Consider that Coun. Ian Findlay, by far the most prolific blogger among the 12 councillors, posted an item about the proposal on his blog last week and has collected more than 80 comments. Most of the comments have focused on concerns surrounding parking, increased traffic, noise, the size of the building and incompatibility with the neighbourhood.
Fair enough. Those people deserve to have their concerns heard and addressed.
But a disturbing number of the comments seem based on little more than the religion of the applicants.
Given the plans for the temple, a commenter named Layla wrote, “it seems the Sikh community is seeking to expand their community in Guelph, which is what concerns residents as this can create numerous problems since Guelph is used to being the ‘conservative,’ ‘predominantly white’ community.”

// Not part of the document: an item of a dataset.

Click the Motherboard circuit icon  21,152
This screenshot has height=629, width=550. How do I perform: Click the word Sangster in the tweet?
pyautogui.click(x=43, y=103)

Seriously, she wrote that.
When another commenter called “Layla” a bigot, she denied it and went on to explain that many simply feel Guelph “is more ‘royal’ than other cities in Ontario” and problems arise “when someone of (another) race/religion wants to establish themselves in the city.”
Dictionary.com defines bigot as “one who is strongly partial to one’s own group, religion, race, or politics and is intolerant of those who differ.”
If the name fits, Layla.
Sadly, she was not alone in her narrow-mindedness.
Another commenter, using the handle Ex-Bramptonian, actually wrote that he “(has) to run to my car because every day I smell like curry that oozes into the neighbourhood.
“I do not mean to sound racist,” Ex-Bramptonian lied, “but I am not afraid to speak frankly and share MY opinion.”
Congratulations, Mr. Bramptonian. Or can I just call you Ex?
Then again, why would you be afraid to share your racist views in an anonymous forum?
These incredible comments, and others like them, only serve to infuriate the vast majority of us who do not share your extreme views, and do nothing at all to further your opposition to the proposed temple.
As I’ve been thinking about it over the last few days, I have compared it to the opposition to the Hanlon Creek Business Park. I know there are many who oppose the business park for what they believe are legitimate environmental reasons, and some have made that point.
Unfortunately, that message was largely lost during the on-site protest at the city’s groundbreaking ceremony, which primarily involved swearing, threats and vulgar gestures.
If right-thinking opponents of the Sikh temple hope to gain traction with their arguments, they need to identify Layla, Ex-Bramptonian and the other hate-mongers who are clouding the issue and make them stop. I’m guessing they’ll be identifiable by their red necks.
Scott Tracey is a Mercury staff writer. His Jury of One column appears Fridays. He can be reached at email@example.com
Source has no comments. The blog post it refers to however, does. And it's grown from the original 80...
When I was home for the weekend I saw a couple articles (including this opinion piece) about a recently proposed Sikh temple and thought the population of ONTD_p would be interested in the story. (Also, first post! yay!) Unfortunately, The Guelph Mercury which ran the story requires you buy the article, so I'm stuck just providing you with the opinion piece (also from the Guelph Mercury) based on it.
Guelph is about an hour from Toronto, and has a population of about 200,000. Currently the nearest Sikh temple is basically in Toronto, so all the Sikhs I knew when I lived in Guelph had to go all the way there (which can be a horrible drive) for worship. There are alot of Christian churches in Guelph, many which are in residential areas, so it's not like this kind of zoning is unheard of in the city.